The task: Type again, exactly, the lines below from the start through the line that includes "Relógio Victorinox I.n.o.x. Carbon".

Given records: Begin

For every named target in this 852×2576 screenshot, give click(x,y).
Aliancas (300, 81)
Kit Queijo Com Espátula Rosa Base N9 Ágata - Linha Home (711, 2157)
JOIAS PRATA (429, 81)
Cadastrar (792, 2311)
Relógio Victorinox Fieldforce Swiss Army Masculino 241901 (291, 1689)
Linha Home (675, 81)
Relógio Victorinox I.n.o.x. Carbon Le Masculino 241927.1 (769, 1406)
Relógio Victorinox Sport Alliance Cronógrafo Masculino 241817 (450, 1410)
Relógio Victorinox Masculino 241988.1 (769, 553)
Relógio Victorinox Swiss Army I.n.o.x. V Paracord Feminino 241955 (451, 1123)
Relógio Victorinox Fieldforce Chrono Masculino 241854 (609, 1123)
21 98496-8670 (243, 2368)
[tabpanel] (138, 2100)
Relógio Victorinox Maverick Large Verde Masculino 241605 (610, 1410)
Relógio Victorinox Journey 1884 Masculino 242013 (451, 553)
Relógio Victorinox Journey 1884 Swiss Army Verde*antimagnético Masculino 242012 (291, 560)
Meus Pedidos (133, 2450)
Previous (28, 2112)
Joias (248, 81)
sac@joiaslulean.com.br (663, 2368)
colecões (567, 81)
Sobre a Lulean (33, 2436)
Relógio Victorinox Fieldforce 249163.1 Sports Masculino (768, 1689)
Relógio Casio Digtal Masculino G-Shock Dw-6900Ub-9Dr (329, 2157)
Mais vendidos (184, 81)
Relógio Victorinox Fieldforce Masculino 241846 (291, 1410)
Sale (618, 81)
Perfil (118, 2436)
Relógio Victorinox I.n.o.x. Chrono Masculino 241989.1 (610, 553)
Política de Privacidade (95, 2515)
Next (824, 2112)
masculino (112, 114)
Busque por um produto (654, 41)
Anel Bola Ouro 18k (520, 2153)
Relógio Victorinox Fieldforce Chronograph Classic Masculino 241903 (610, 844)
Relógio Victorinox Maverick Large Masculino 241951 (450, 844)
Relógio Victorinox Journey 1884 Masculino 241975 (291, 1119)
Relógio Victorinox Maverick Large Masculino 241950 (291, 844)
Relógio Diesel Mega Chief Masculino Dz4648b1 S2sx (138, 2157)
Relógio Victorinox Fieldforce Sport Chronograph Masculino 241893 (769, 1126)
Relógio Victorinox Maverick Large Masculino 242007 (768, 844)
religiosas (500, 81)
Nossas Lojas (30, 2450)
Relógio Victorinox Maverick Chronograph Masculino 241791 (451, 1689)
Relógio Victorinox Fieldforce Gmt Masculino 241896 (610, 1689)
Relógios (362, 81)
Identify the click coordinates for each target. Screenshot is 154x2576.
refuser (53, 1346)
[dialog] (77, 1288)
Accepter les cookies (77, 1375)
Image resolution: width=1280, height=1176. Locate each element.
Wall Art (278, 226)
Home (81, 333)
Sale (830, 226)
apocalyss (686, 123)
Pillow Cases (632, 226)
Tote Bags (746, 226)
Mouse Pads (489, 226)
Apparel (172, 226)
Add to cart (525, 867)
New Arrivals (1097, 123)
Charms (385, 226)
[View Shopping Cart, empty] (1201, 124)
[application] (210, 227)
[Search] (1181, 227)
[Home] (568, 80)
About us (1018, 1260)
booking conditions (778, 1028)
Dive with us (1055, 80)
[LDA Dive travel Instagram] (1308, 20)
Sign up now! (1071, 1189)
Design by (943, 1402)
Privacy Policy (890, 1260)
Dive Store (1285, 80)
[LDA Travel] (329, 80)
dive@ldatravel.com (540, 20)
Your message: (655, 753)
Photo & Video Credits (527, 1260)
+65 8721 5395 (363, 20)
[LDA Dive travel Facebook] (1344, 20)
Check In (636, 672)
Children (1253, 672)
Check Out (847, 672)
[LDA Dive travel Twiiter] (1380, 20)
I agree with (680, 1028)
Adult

Given records: End

Task solution:
For every named target in this 852×2576 screenshot, give click(x,y).
Aliancas (300, 81)
Kit Queijo Com Espátula Rosa Base N9 Ágata - Linha Home (711, 2157)
JOIAS PRATA (429, 81)
Cadastrar (792, 2311)
Relógio Victorinox Fieldforce Swiss Army Masculino 241901 (291, 1689)
Linha Home (675, 81)
Relógio Victorinox I.n.o.x. Carbon Le Masculino 241927.1 (769, 1406)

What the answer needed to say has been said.